▶ _Exercise brief_
For each numbered statement, say whether it agrees with the playtest post below, answering yes or no and quoting the deciding words of the post: 1. The group went up a level after two sessions of combat. 2. The junior team the group fought had roughly half the group's points. 3. The writer's group was rabid in its opposition to levels.

─── Document segment ───

This is an astonishingly good playtest ... considering (a) that I have what should be considered the "final document" (proofed, mostly type-set, etc.) and (b) I've made like 40 major changes to sections as a result of trying this thing out.
The three episodes thus far were like this:
- Play as non-powered normals for a session. At the end we get powers through the Origination Machine (it gives you a super-origin back-in-time). It turns out that power grant can be taken from you if you can be "beat up" and reprocessed before the time-wave settles (or something).
- We fought the more junior team (approx. 1/4th our points). We beat them easily--but they were colorful and fairly nasty.
- We fought the more-even (but not quite) "adults" who were a much closer match--but one we slated to beat.
We went up "a level" (8 APs) after two sessions of combat!
Huh? Levels?
Back when we played mostly Hero and GURPS we were pretty much not just down on the "idea" of levels but, I would say, actively anti-level. Thankfully we were not rabid about it ("Look at those fools playing with levels!? Ha! I'm so much more sophisticated ...") but for my part I saw levels as a wholly artificial part of the meta-game that just served to get between me the "fiction." After all, characters in most good fiction don't exactly Level Up--and while they might, yes, "Take A Level In Bad Ass" you rarely see a lengthy progression of minor steps.
It happens--but it doesn't drive most fiction--at least not most fiction I think of myself as really liking.

─── Provided data ───

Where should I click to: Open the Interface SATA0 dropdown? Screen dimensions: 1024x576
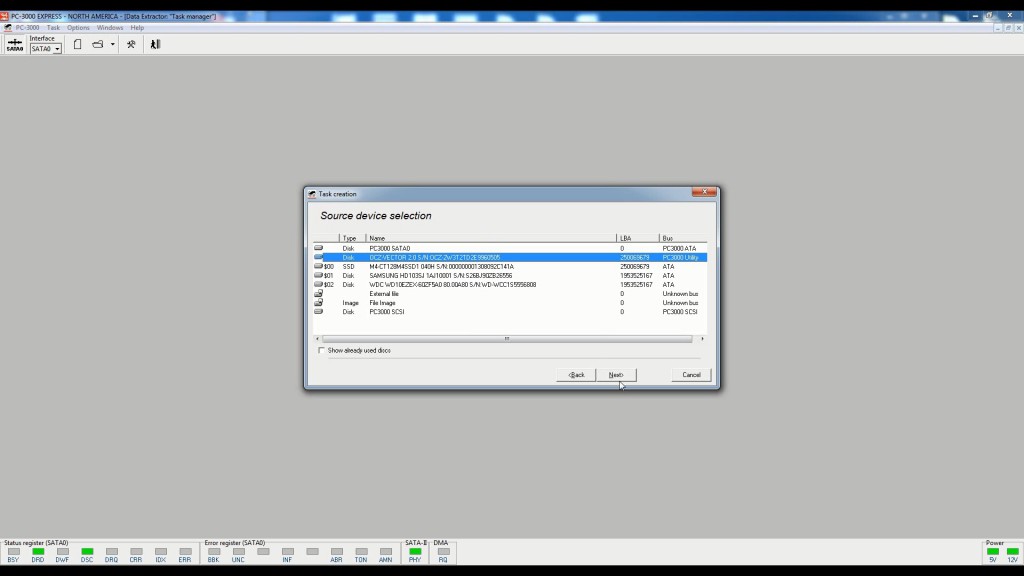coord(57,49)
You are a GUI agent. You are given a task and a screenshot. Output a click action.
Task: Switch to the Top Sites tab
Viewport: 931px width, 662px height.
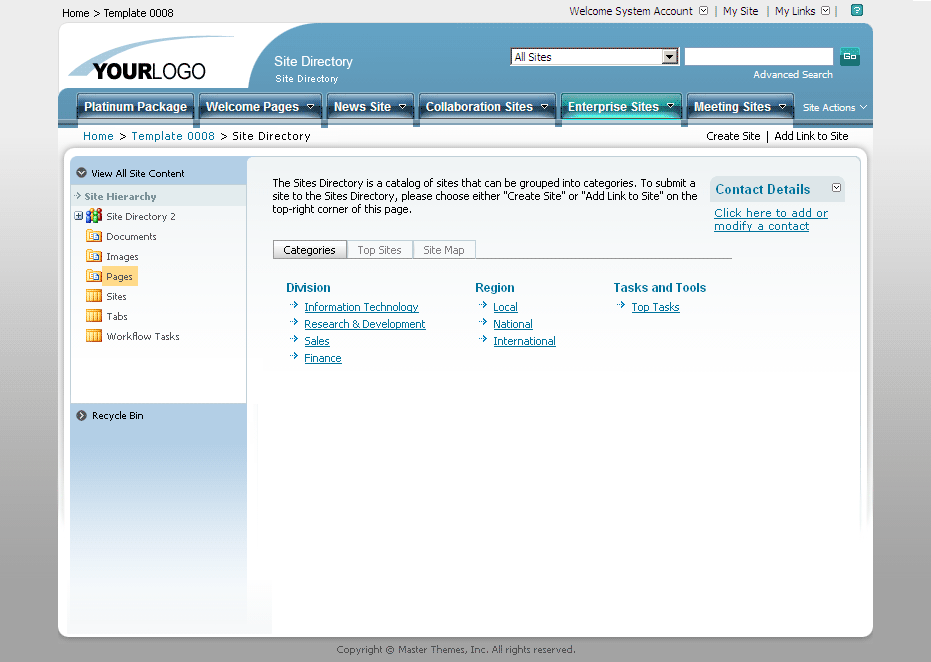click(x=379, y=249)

───
─── Provided data ───

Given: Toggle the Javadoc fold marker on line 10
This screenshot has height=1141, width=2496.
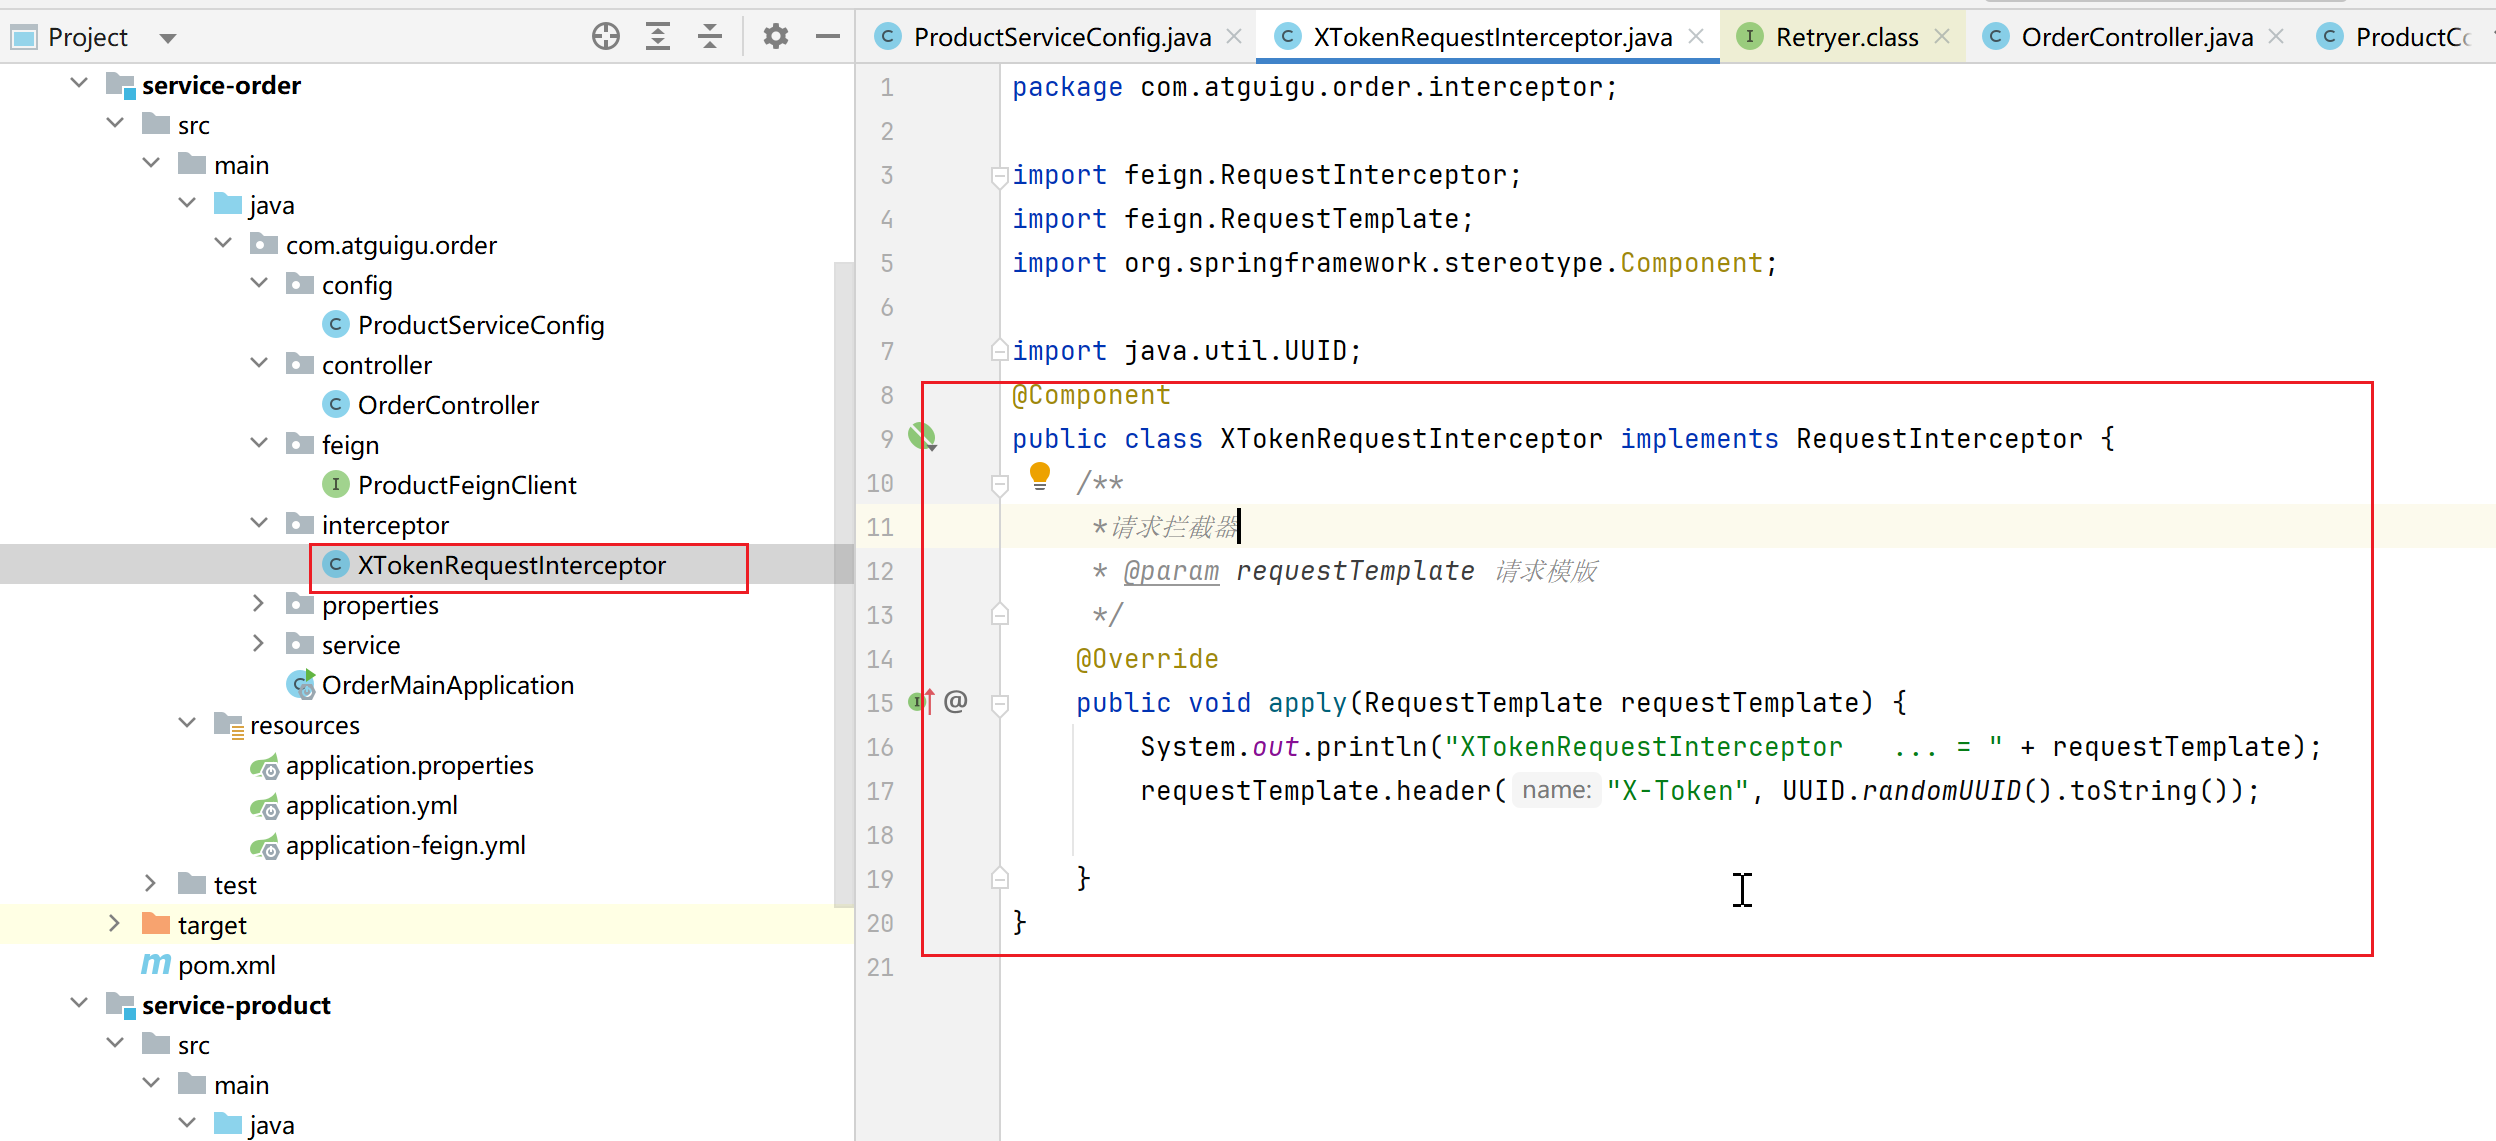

───

▶ _Correct result_
1. Yes: "We went up "a level" (8 APs) after two sessions of combat!"
2. No: "approx. 1/4th our points"
3. No: "Thankfully we were not rabid about it"